Estórias de desadormecer


- Cala-te, senão esta noite não durmo.

Fora do carro, noite escura. E o carro rolava a medo numa estradita rodeada de mato e mal iluminada. Dentro do carro, cinco alminhas assustadas falavam de almas penadas. De ocorrências estranhas e inexplicáveis à luz da ciência. Do chamado oculto.

- Mas quem é que puxou esta merda de conversa?

O responsável lá se acusa. Arrependido, decerto, por essa altura.

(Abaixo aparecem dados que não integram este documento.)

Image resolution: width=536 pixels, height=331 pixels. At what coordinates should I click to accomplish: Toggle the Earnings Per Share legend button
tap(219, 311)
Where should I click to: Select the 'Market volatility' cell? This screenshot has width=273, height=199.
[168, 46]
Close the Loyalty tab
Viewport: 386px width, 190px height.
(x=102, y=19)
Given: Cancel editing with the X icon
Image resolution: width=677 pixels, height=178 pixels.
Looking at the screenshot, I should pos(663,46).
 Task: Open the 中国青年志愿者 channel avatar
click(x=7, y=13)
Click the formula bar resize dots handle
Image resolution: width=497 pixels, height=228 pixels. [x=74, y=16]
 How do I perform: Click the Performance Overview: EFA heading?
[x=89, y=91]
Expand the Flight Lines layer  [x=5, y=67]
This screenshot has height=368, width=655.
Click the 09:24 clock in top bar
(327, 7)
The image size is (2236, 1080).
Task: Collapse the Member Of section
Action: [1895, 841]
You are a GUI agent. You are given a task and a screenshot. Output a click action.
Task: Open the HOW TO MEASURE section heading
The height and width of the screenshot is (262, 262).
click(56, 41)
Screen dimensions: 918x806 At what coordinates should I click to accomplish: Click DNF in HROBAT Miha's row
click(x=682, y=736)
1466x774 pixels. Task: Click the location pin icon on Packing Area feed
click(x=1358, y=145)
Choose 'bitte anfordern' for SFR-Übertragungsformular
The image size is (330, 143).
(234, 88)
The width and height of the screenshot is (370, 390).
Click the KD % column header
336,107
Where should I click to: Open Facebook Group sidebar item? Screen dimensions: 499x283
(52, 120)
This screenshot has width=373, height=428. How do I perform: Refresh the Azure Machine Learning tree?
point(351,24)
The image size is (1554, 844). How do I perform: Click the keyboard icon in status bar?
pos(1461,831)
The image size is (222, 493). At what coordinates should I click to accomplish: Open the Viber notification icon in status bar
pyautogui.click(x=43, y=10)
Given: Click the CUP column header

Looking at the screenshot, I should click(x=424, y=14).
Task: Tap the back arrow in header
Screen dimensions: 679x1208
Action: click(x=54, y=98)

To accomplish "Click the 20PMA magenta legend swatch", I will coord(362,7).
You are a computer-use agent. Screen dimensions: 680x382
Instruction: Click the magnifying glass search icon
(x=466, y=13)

Mas, coitado, tinha puxado o assunto de forma perfeitamente inocente e no seguimento de uma qualquer banalidade - algo como: "Ah, e por falar nisso...". Mas, inevitavelmente, estava puxado o primeiro fio de um novelo de "coisas estranhas". A partir dali, cada um dos cinco teria certamente algo a acrescentar. Algo que lhe acontecera a si, a um amigo, a um familiar, a um amigo de um familiar e por aí fora. O novelo do inexplicável desenrolava-se a cada estória, surreal, e parecia interminável. Sufocava o habitáculo do pequeno carro e cada um dos seus ocupantes.

- Porra, calem-se lá que já estou todo arrepiado. - Quem o diz é o condutor.

Uma alminha solidária no banco de trás muda imediatamente de assunto. "O jantar estava muito bom." Respira-se de alívio, mas ninguém atenta verdadeiramente no novo assunto. O pensamento ficou mais atrás, a martelar num qualquer pormenor macabro de uma ou outra estória. E não demora muito até se voltar ao assunto anterior. Porque a curiosidade fala mais alto. E porque há no oculto uma espécie de atracção sado-masoquista. Morre-se de medo de falar em espíritos e assombrações, mas fala-se!

- É impressionante como estas conversas surgem sempre à noite.

Afinal, têm de estar reunidas as condições para que se fale do oculto. Se for a meio de uma tarde de sol não resulta. Não há ambiência. Não há misticismo. O segredo é falar de espíritos em noite cerrada, horas ou minutos antes do recolher. Para que os espíritos nos ajudem a vestir o pijama e nos aconcheguem aos lençóis. Para que, de luz acesa, fiquemos a tricotar no novelo do oculto até o sono chegar. E logo que ganhemos coragem para apagar a luz, abandonamos o novelo na mesa-de-cabeceira e deixamo-lo lá, esquecido. Até certa noite lhe voltarmos a pegar, depois de mais uma estória de desadormecer.